YOUR GOAL:
Rewrite the records below with "toggle label" changed to "switch label" and everything else unchanged, leaving out the pictures.

RECORD SET:
------------------------

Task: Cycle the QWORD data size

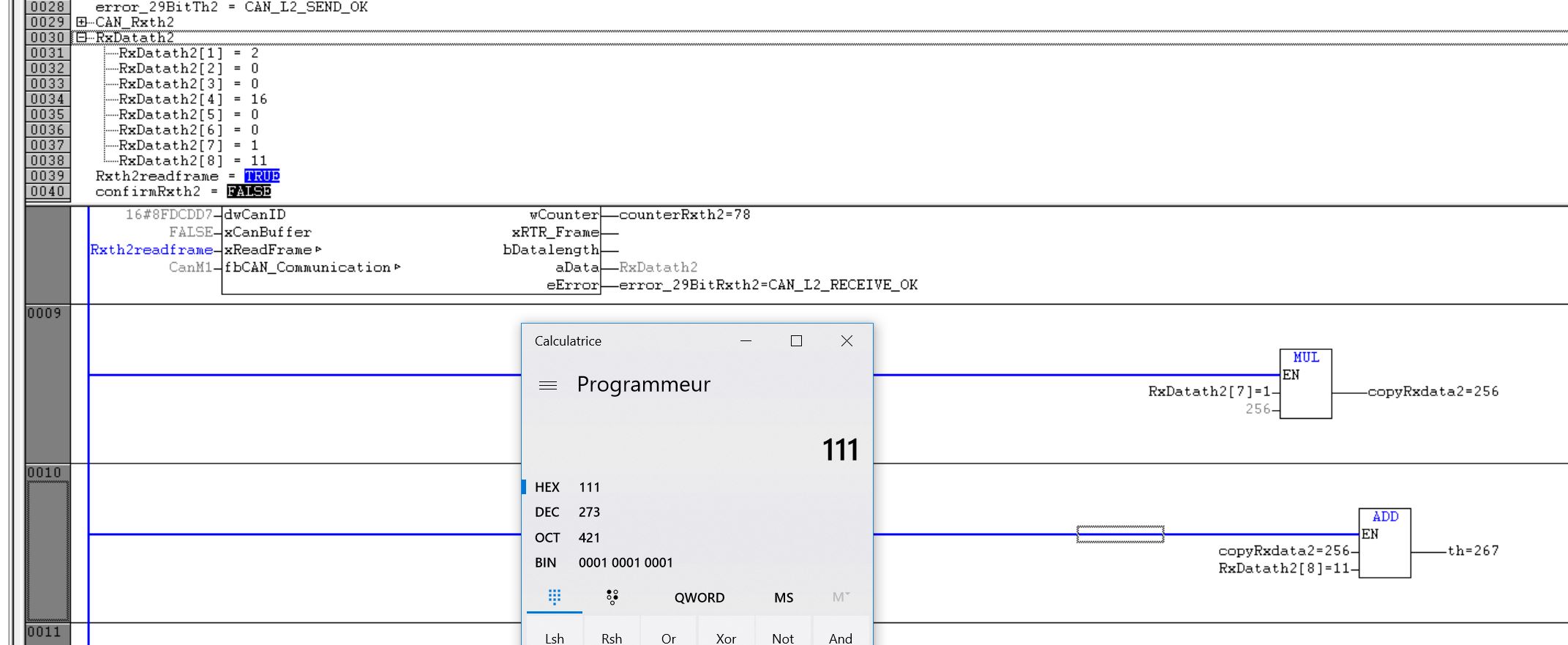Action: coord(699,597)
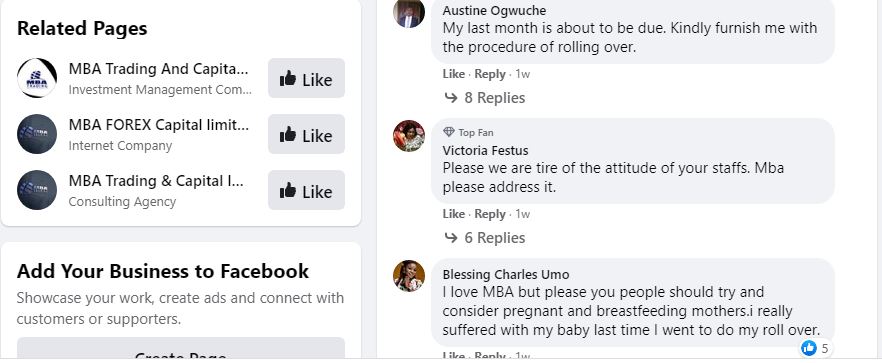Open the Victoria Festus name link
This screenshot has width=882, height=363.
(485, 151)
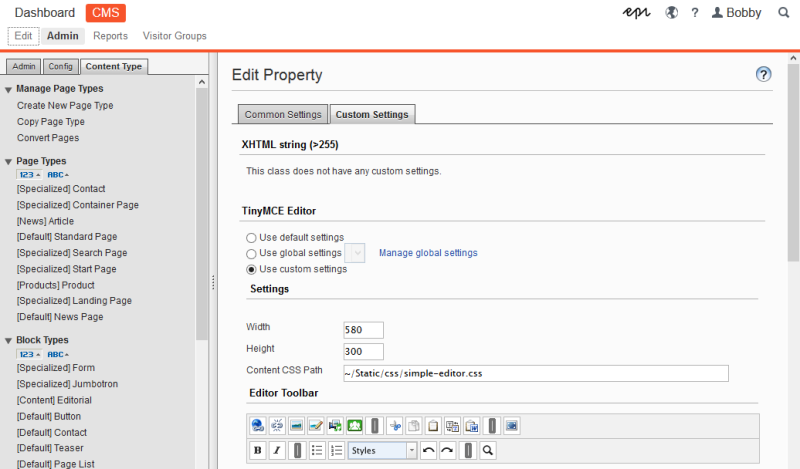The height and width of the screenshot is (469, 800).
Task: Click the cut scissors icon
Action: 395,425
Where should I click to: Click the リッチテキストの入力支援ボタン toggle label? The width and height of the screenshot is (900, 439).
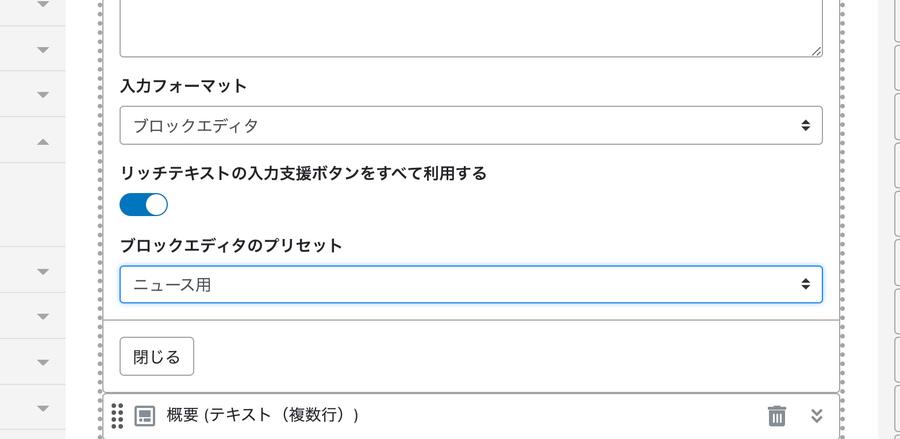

------------------------

REPLY TO THE EXERCISE:
Task: Cycle the QWORD data size

Action: coord(699,597)
Open the Victoria Festus name link
This screenshot has width=882, height=363.
(485, 151)
The height and width of the screenshot is (469, 800).
Task: Click the cut scissors icon
Action: 395,425
Where should I click to: Click the リッチテキストの入力支援ボタン switch label? The width and height of the screenshot is (900, 439).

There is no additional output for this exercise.